Interactive Brewing Ratio Panel
Adjust dose based on desired strength:
- Strong & Bold (1.5% TDS): 24g coffee / 350ml water
- Balanced & Clean (1.35% TDS): 22g coffee / 350ml water
- Tea-Like & Delicate (1.2% TDS): 20g coffee / 350ml water
Note: Always adjust grind size when changing dose — coarser for higher dose, finer for lower.
Troubleshooting Bitterness, Flatness & Channeling
Bitter Aftertaste?
- Check water: bicarbonate >60ppm? Reduce baking soda.
- Grind too fine? Increase by 2 clicks.
- Temp exceeded 94°C? Use thermometer, not guesswork.
Flat, Lifeless Cup?
- Bean age >14 days? Freshness window expired.
- Bloom skipped? CO₂ blocked extraction.
- Magnesium too low? Increase Epsom salt by 0.2g/L.
Uneven Drawdown or Channeling?
- Stir bloom phase more thoroughly — break crust completely.
- Check filter alignment — must sit flat against glass.
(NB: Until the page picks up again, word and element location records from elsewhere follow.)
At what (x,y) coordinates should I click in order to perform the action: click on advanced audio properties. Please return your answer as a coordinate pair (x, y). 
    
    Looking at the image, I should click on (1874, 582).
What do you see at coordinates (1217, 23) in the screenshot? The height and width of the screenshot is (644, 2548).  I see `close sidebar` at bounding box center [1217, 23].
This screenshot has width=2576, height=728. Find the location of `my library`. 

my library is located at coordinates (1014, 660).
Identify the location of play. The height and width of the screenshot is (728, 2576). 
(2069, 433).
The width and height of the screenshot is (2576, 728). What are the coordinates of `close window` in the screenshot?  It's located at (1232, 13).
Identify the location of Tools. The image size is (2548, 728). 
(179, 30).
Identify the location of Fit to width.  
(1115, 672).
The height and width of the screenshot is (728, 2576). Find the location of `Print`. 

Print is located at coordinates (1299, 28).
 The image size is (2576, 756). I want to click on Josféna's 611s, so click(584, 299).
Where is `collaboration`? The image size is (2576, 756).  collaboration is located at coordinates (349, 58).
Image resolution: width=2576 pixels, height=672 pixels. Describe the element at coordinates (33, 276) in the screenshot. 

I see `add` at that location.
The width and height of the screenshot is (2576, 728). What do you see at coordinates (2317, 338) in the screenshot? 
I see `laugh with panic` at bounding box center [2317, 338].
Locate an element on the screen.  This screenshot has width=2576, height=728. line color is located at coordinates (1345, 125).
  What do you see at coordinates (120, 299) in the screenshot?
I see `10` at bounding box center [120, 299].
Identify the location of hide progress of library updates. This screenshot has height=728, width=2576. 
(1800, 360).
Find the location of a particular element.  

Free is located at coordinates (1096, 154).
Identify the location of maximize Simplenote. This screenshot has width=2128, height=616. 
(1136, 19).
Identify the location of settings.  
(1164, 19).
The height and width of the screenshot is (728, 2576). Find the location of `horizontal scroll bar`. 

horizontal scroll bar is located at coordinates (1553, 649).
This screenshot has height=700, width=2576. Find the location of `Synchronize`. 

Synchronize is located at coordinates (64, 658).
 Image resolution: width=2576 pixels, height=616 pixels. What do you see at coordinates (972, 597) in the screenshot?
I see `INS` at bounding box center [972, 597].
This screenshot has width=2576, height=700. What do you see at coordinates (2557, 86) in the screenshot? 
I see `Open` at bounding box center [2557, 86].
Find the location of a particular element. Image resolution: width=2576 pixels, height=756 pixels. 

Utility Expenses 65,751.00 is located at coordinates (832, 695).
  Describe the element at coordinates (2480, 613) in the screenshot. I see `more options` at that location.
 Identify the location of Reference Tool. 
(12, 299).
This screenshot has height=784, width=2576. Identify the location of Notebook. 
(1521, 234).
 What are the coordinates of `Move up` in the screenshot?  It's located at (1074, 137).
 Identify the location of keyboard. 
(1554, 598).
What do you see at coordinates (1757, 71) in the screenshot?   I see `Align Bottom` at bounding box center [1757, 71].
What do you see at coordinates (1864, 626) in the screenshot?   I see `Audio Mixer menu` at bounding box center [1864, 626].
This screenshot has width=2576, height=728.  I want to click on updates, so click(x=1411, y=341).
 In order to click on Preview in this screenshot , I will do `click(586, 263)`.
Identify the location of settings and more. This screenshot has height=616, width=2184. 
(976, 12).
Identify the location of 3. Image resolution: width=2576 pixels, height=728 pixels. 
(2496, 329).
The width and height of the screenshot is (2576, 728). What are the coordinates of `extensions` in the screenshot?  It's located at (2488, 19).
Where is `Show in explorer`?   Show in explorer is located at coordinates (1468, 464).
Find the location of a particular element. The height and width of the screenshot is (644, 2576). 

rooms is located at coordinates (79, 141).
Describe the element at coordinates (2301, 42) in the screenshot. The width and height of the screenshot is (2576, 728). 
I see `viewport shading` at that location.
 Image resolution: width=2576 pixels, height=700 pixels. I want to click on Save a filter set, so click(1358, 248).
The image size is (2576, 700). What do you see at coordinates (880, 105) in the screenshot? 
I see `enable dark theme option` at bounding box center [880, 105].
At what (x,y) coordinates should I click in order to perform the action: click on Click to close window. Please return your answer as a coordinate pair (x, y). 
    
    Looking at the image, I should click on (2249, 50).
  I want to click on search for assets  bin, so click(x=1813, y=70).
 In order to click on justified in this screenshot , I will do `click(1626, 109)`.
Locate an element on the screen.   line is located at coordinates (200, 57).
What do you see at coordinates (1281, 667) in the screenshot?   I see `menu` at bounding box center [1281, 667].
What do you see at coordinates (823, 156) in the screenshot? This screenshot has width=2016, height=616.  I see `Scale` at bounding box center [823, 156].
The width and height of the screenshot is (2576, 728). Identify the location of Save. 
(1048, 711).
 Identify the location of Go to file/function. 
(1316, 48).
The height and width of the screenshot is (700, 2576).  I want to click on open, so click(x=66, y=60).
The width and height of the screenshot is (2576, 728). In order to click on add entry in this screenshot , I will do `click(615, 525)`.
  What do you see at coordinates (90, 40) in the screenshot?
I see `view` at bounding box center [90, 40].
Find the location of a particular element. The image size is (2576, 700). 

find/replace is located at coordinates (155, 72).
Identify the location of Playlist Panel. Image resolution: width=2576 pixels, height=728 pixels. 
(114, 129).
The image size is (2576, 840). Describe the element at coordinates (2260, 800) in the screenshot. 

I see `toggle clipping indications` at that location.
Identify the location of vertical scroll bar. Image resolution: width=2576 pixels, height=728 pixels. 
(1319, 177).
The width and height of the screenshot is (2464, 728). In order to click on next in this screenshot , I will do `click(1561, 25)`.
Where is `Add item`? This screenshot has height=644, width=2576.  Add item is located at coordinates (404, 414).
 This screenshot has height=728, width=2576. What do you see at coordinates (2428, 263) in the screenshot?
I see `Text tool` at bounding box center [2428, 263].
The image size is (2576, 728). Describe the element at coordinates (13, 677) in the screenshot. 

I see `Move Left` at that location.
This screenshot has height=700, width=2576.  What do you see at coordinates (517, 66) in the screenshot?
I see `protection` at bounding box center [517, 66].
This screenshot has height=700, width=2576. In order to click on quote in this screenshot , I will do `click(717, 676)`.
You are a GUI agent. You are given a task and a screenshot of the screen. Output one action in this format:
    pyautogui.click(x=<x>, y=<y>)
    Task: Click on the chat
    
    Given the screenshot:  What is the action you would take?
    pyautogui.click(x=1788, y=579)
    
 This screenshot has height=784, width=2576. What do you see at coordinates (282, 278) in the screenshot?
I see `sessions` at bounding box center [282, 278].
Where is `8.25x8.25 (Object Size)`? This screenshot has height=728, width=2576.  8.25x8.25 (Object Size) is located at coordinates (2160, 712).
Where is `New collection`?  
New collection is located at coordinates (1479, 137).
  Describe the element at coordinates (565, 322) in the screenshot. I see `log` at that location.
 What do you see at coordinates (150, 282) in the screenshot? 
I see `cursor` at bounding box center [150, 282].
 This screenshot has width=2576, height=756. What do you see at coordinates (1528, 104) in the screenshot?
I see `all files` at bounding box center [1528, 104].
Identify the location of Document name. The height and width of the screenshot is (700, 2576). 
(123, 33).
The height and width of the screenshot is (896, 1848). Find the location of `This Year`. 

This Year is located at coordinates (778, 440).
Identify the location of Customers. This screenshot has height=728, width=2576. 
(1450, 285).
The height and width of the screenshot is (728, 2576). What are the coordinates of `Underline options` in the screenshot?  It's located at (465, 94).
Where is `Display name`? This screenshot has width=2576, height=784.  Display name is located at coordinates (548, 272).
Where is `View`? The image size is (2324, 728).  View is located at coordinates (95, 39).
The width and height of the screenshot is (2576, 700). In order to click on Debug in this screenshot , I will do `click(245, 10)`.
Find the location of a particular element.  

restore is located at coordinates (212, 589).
- Use WDT tool pre-brew to eliminate clumps.
My first couple brews with the Kazumi brewer worked fine. The last couple have had issues – namely a strong vacuum not being created. I don’t believe the coffee grind is the issue, it seems a proper vacuum isn’t being created and it’s relying on gravity. Which works, but it’s slow and increasing the extraction time. Any thoughts on what the problem may be?